[[ EXERCISE DATA, beginning ]]

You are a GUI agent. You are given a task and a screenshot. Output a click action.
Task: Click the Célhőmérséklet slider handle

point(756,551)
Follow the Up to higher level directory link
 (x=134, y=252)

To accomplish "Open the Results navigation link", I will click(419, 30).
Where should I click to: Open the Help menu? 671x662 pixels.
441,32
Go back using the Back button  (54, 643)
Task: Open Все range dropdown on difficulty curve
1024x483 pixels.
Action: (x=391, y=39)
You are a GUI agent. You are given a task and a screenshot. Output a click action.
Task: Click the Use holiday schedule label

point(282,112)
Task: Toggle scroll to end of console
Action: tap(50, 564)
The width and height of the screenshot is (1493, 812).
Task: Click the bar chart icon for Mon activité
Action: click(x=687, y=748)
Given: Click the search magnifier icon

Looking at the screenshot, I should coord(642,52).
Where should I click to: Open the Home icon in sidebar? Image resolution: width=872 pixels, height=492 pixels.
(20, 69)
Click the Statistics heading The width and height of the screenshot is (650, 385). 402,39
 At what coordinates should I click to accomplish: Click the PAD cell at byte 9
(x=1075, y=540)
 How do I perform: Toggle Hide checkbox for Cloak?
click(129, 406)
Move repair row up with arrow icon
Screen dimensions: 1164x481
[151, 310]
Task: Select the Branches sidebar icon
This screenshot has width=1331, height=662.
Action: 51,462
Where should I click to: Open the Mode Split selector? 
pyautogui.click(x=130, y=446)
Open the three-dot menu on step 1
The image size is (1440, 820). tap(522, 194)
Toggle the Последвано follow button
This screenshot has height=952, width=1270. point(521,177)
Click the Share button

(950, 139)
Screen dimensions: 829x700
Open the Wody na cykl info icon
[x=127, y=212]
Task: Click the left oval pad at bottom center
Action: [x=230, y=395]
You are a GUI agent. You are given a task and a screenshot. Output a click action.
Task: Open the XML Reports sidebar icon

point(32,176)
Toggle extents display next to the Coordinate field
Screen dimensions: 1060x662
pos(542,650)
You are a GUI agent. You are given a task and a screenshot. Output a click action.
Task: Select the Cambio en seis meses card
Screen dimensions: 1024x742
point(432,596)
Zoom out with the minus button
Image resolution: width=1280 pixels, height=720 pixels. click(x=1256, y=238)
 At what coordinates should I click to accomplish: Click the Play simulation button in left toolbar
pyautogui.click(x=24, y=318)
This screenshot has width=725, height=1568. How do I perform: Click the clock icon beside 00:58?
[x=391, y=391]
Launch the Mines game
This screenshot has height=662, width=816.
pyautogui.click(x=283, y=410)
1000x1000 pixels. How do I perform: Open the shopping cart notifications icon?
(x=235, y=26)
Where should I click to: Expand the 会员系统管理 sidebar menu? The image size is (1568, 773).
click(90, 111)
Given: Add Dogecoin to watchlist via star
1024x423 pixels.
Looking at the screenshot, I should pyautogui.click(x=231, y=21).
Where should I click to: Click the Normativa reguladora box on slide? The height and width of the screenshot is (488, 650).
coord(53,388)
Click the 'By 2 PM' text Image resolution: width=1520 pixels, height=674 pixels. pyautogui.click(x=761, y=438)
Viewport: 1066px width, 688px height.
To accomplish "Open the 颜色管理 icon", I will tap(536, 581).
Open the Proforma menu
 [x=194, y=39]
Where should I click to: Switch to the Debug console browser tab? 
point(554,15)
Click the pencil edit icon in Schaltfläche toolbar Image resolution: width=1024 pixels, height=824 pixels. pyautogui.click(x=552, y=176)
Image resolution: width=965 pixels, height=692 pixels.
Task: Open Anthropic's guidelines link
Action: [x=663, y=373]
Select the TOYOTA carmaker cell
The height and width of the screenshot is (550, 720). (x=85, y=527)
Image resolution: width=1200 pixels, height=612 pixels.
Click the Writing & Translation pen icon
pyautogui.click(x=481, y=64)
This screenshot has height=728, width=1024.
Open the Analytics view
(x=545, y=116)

[[ EXERCISE DATA, end ]]

## REQUIRED WORK
Return the entries above word for word.

## TASK SOLUTION
You are a GUI agent. You are given a task and a screenshot. Output a click action.
Task: Click the Célhőmérséklet slider handle

point(756,551)
Follow the Up to higher level directory link
 (x=134, y=252)

To accomplish "Open the Results navigation link", I will click(419, 30).
Where should I click to: Open the Help menu? 671x662 pixels.
441,32
Go back using the Back button  (54, 643)
Task: Open Все range dropdown on difficulty curve
1024x483 pixels.
Action: (x=391, y=39)
You are a GUI agent. You are given a task and a screenshot. Output a click action.
Task: Click the Use holiday schedule label

point(282,112)
Task: Toggle scroll to end of console
Action: tap(50, 564)
The width and height of the screenshot is (1493, 812).
Task: Click the bar chart icon for Mon activité
Action: click(x=687, y=748)
Given: Click the search magnifier icon

Looking at the screenshot, I should coord(642,52).
Where should I click to: Open the Home icon in sidebar? Image resolution: width=872 pixels, height=492 pixels.
(20, 69)
Click the Statistics heading The width and height of the screenshot is (650, 385). 402,39
 At what coordinates should I click to accomplish: Click the PAD cell at byte 9
(x=1075, y=540)
 How do I perform: Toggle Hide checkbox for Cloak?
click(129, 406)
Move repair row up with arrow icon
Screen dimensions: 1164x481
[151, 310]
Task: Select the Branches sidebar icon
This screenshot has width=1331, height=662.
Action: 51,462
Where should I click to: Open the Mode Split selector? 
pyautogui.click(x=130, y=446)
Open the three-dot menu on step 1
The image size is (1440, 820). tap(522, 194)
Toggle the Последвано follow button
This screenshot has height=952, width=1270. point(521,177)
Click the Share button

(950, 139)
Screen dimensions: 829x700
Open the Wody na cykl info icon
[x=127, y=212]
Task: Click the left oval pad at bottom center
Action: [x=230, y=395]
You are a GUI agent. You are given a task and a screenshot. Output a click action.
Task: Open the XML Reports sidebar icon

point(32,176)
Toggle extents display next to the Coordinate field
Screen dimensions: 1060x662
pos(542,650)
You are a GUI agent. You are given a task and a screenshot. Output a click action.
Task: Select the Cambio en seis meses card
Screen dimensions: 1024x742
point(432,596)
Zoom out with the minus button
Image resolution: width=1280 pixels, height=720 pixels. click(x=1256, y=238)
 At what coordinates should I click to accomplish: Click the Play simulation button in left toolbar
pyautogui.click(x=24, y=318)
This screenshot has width=725, height=1568. How do I perform: Click the clock icon beside 00:58?
[x=391, y=391]
Launch the Mines game
This screenshot has height=662, width=816.
pyautogui.click(x=283, y=410)
1000x1000 pixels. How do I perform: Open the shopping cart notifications icon?
(x=235, y=26)
Where should I click to: Expand the 会员系统管理 sidebar menu? The image size is (1568, 773).
click(90, 111)
Given: Add Dogecoin to watchlist via star
1024x423 pixels.
Looking at the screenshot, I should pyautogui.click(x=231, y=21).
Where should I click to: Click the Normativa reguladora box on slide? The height and width of the screenshot is (488, 650).
coord(53,388)
Click the 'By 2 PM' text Image resolution: width=1520 pixels, height=674 pixels. pyautogui.click(x=761, y=438)
Viewport: 1066px width, 688px height.
To accomplish "Open the 颜色管理 icon", I will tap(536, 581).
Open the Proforma menu
 [x=194, y=39]
Where should I click to: Switch to the Debug console browser tab? 
point(554,15)
Click the pencil edit icon in Schaltfläche toolbar Image resolution: width=1024 pixels, height=824 pixels. pyautogui.click(x=552, y=176)
Image resolution: width=965 pixels, height=692 pixels.
Task: Open Anthropic's guidelines link
Action: [x=663, y=373]
Select the TOYOTA carmaker cell
The height and width of the screenshot is (550, 720). (x=85, y=527)
Image resolution: width=1200 pixels, height=612 pixels.
Click the Writing & Translation pen icon
pyautogui.click(x=481, y=64)
This screenshot has height=728, width=1024.
Open the Analytics view
(x=545, y=116)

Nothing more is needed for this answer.